#### Document segment:
--- START ---
So I am returning to Pluto. It's very simple a cleaner. OK, there's no so many features but I can add those. Also, I have decied to use JSPs to define the portlets. I can rewrite the servlet code I have for Alpha and fit it very nicely into Pluto. And the best thing is Pluto is tiny - just 20MB. That sure beats over 200MB for Jetspeed, and that was small.

Thursday, June 18, 2009

Changing the database location

This would seem to be a simple task. After all, a web application which is dependent on a database being located somewhere on the disk can't store that information in the database itself. It needs some independent storage location. The obvious place to put this information is in the customised application somewhere. But after searching for it for hours I couldn't find it. No, it is in Tomcat in the /conf/Catalina/localhost directory. The file is called dv.xml (or jetspeed.xml for an uncustomised application).
--- END ---
#### Tasks:
1. List every file name and directory path given in the blog excerpt.
2. Reproduce the blog excerpt word for word, from "So I am returning" up to and including "that was small.".

#### Supplied information:
--- START ---
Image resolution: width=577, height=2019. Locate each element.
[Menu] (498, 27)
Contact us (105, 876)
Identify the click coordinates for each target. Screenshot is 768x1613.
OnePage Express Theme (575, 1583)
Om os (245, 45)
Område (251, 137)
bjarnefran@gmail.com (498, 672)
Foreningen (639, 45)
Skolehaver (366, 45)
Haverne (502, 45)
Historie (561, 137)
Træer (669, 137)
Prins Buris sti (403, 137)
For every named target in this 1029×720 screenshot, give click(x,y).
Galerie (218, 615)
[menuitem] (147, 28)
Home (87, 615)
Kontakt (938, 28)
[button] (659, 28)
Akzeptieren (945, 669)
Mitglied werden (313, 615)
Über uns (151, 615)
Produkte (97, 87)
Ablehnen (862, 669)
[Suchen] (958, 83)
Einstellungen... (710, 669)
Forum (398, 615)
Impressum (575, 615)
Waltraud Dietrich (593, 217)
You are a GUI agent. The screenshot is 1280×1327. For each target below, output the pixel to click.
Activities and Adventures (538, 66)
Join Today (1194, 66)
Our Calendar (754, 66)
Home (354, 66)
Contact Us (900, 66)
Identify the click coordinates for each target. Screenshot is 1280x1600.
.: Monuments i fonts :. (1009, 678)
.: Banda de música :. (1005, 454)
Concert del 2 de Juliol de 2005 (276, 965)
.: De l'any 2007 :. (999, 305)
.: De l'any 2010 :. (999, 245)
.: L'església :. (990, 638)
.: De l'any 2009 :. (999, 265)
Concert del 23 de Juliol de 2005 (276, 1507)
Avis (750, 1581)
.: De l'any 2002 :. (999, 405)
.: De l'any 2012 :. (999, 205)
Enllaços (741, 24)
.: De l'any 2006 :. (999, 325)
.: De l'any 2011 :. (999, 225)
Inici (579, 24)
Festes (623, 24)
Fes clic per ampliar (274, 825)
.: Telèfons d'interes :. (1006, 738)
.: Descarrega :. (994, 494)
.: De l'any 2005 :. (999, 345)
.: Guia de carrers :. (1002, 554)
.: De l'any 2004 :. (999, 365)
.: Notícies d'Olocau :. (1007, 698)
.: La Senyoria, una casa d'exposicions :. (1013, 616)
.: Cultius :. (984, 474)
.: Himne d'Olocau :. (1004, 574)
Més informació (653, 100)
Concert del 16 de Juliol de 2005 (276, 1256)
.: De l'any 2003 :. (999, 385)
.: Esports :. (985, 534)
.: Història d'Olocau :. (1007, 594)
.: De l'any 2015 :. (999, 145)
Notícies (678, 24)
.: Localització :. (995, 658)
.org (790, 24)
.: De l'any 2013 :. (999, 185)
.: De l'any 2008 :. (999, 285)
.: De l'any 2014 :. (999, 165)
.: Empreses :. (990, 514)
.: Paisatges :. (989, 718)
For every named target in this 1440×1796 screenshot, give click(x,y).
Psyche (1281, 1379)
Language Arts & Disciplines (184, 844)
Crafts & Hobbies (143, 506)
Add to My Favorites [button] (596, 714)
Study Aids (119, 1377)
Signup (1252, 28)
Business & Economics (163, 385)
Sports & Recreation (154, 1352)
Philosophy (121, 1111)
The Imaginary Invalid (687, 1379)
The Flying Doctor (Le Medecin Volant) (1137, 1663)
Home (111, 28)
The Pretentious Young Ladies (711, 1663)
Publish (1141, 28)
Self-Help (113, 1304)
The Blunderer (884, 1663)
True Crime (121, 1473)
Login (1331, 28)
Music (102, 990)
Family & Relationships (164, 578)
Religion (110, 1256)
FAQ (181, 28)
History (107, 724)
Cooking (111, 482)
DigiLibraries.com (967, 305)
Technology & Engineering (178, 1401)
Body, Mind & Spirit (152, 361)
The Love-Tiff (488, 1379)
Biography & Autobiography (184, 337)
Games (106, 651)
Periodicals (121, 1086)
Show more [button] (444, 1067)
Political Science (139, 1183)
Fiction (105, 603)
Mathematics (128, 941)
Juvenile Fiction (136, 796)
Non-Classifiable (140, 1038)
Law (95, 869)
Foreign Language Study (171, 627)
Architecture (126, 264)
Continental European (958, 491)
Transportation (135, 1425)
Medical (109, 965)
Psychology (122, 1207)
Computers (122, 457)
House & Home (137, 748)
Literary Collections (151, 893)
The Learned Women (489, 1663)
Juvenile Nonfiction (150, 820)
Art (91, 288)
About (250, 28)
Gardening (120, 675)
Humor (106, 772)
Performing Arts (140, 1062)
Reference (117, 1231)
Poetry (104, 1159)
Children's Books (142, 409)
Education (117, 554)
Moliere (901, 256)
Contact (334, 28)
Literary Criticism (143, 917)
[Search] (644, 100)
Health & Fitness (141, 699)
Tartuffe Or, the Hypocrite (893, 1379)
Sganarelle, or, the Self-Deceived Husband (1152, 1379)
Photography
--- END ---
#### Results by task:
1.
- /conf/Catalina/localhost
- dv.xml
- jetspeed.xml

2.
So I am returning to Pluto. It's very simple a cleaner. OK, there's no so many features but I can add those. Also, I have decied to use JSPs to define the portlets. I can rewrite the servlet code I have for Alpha and fit it very nicely into Pluto. And the best thing is Pluto is tiny - just 20MB. That sure beats over 200MB for Jetspeed, and that was small.